#### Aim of the exercise:
Copy word for word, please, the lines of the entries below running from the one containing "Event Cleaning (96, 2431)" to the one containing "Météo (540, 83)", both ends included.

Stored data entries
━━━━

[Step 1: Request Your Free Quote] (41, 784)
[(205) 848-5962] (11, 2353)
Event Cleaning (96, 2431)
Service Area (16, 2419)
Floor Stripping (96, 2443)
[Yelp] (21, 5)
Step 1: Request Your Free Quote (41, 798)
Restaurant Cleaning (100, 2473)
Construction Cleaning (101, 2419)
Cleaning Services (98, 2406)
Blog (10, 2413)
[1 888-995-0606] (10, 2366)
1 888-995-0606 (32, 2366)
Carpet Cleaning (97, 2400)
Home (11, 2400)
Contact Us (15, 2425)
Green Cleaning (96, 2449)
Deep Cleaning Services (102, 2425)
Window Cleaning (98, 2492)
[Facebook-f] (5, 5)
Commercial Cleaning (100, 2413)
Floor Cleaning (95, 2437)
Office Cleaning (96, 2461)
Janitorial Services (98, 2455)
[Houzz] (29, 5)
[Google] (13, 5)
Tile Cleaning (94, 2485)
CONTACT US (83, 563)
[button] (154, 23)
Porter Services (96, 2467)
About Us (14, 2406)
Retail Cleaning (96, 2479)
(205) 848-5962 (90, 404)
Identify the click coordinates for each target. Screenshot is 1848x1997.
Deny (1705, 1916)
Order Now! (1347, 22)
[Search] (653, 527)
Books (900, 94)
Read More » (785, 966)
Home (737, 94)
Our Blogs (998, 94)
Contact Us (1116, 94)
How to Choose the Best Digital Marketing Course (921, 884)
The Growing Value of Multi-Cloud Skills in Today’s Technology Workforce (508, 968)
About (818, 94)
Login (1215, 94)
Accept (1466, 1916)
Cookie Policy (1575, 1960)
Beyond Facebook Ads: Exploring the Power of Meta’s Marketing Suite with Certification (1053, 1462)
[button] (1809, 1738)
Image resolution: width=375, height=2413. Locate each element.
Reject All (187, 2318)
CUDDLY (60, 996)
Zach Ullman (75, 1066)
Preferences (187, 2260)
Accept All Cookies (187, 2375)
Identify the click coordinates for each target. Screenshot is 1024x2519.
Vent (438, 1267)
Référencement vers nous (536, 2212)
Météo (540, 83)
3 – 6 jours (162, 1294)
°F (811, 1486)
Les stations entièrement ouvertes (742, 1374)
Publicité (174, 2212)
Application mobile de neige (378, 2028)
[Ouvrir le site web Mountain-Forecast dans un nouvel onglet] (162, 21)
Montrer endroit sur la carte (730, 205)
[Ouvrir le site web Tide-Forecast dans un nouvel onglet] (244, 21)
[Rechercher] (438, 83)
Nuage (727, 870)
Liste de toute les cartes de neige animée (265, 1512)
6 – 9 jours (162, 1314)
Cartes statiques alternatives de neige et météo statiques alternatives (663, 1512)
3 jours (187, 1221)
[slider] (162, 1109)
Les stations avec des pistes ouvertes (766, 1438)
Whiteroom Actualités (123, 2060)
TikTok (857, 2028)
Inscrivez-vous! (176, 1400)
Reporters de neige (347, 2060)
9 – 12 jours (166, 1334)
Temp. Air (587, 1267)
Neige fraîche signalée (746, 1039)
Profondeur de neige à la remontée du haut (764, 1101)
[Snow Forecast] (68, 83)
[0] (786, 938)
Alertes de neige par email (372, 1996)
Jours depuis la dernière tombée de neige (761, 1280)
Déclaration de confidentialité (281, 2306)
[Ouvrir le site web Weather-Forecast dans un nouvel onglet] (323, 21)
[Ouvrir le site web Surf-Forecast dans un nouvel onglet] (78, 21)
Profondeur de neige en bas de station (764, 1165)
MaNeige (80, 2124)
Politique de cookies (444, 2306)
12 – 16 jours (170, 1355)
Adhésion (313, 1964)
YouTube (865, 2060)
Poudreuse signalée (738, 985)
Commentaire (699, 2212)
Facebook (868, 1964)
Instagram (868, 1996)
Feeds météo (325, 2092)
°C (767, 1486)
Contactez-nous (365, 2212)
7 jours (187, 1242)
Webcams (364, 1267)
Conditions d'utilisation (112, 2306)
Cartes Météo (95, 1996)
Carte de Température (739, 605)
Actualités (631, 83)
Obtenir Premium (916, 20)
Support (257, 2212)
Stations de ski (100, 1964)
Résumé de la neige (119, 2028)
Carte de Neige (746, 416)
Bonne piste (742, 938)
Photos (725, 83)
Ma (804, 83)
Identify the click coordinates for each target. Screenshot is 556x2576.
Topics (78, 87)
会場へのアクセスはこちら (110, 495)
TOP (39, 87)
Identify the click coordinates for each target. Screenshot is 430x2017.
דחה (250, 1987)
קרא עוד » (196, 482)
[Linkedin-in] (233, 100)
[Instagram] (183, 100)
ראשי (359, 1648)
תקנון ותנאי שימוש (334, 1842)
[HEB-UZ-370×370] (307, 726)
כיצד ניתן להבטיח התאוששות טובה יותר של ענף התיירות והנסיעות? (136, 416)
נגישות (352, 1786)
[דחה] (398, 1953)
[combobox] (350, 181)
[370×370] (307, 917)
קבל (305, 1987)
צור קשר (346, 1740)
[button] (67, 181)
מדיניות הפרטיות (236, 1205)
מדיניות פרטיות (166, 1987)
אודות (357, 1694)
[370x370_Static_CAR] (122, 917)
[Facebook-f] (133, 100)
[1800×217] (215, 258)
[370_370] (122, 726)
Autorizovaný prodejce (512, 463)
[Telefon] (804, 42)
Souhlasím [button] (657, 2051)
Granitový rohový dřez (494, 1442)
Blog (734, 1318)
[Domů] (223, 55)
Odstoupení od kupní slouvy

━━━━

#### Your response:
Event Cleaning (96, 2431)
Service Area (16, 2419)
Floor Stripping (96, 2443)
[Yelp] (21, 5)
Step 1: Request Your Free Quote (41, 798)
Restaurant Cleaning (100, 2473)
Construction Cleaning (101, 2419)
Cleaning Services (98, 2406)
Blog (10, 2413)
[1 888-995-0606] (10, 2366)
1 888-995-0606 (32, 2366)
Carpet Cleaning (97, 2400)
Home (11, 2400)
Contact Us (15, 2425)
Green Cleaning (96, 2449)
Deep Cleaning Services (102, 2425)
Window Cleaning (98, 2492)
[Facebook-f] (5, 5)
Commercial Cleaning (100, 2413)
Floor Cleaning (95, 2437)
Office Cleaning (96, 2461)
Janitorial Services (98, 2455)
[Houzz] (29, 5)
[Google] (13, 5)
Tile Cleaning (94, 2485)
CONTACT US (83, 563)
[button] (154, 23)
Porter Services (96, 2467)
About Us (14, 2406)
Retail Cleaning (96, 2479)
(205) 848-5962 (90, 404)
Identify the click coordinates for each target. Screenshot is 1848x1997.
Deny (1705, 1916)
Order Now! (1347, 22)
[Search] (653, 527)
Books (900, 94)
Read More » (785, 966)
Home (737, 94)
Our Blogs (998, 94)
Contact Us (1116, 94)
How to Choose the Best Digital Marketing Course (921, 884)
The Growing Value of Multi-Cloud Skills in Today’s Technology Workforce (508, 968)
About (818, 94)
Login (1215, 94)
Accept (1466, 1916)
Cookie Policy (1575, 1960)
Beyond Facebook Ads: Exploring the Power of Meta’s Marketing Suite with Certification (1053, 1462)
[button] (1809, 1738)
Image resolution: width=375, height=2413. Locate each element.
Reject All (187, 2318)
CUDDLY (60, 996)
Zach Ullman (75, 1066)
Preferences (187, 2260)
Accept All Cookies (187, 2375)
Identify the click coordinates for each target. Screenshot is 1024x2519.
Vent (438, 1267)
Référencement vers nous (536, 2212)
Météo (540, 83)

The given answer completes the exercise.